A fun, interactive guide to forging your own path in middle school.

Talia Zargari’s notebook helps her deal with the new challenges of sixth grade.

A few weeks into the school year, Dash, Talia’s neighbor and longtime best friend, tells her they can’t be friends anymore. Desperate to fit in, Dash succumbs to peer pressure and teasing from other boys. Hoping to be able to stay close to Dash through their shared love of math, Talia, whose mom is a computer programmer, is excited to join him on the mathlete team. As the only girl, Talia experiences discrimination from the team captain, however, so she decides to start a new, girls-only team.

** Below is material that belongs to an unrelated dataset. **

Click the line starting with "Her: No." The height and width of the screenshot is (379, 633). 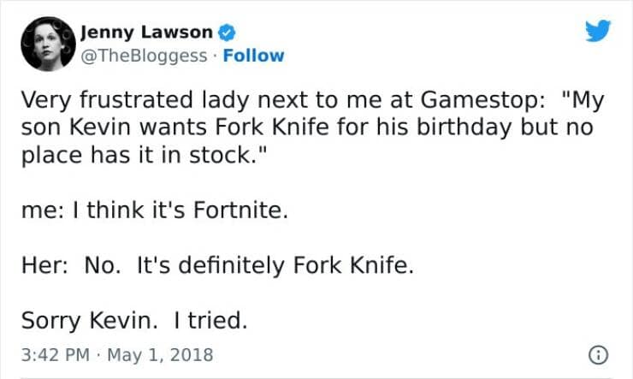click(x=216, y=265)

The Mathlete Mermaids show the boys’ team up by winning their first competition. But there is still work to be done in including girls in STEM, and the Mermaids must prove themselves in ways boys don’t. The book shows with authenticity how Talia has to manage complex feelings around growing up, recognizing her own mistakes, and making room for others, particularly when teammate Leticia, a skilled leader, steps in as Mermaids team captain. Talia’s love of code-breaking and scavenger hunts is incorporated through fun puzzles for readers to solve. Fans of Moss’ Amelia’s Notebooks series will feel at home with the engagingly illustrated text and tips for navigating social situations. Talia has tan skin and curly black hair; Dash reads Black, and background characters are diverse in appearance.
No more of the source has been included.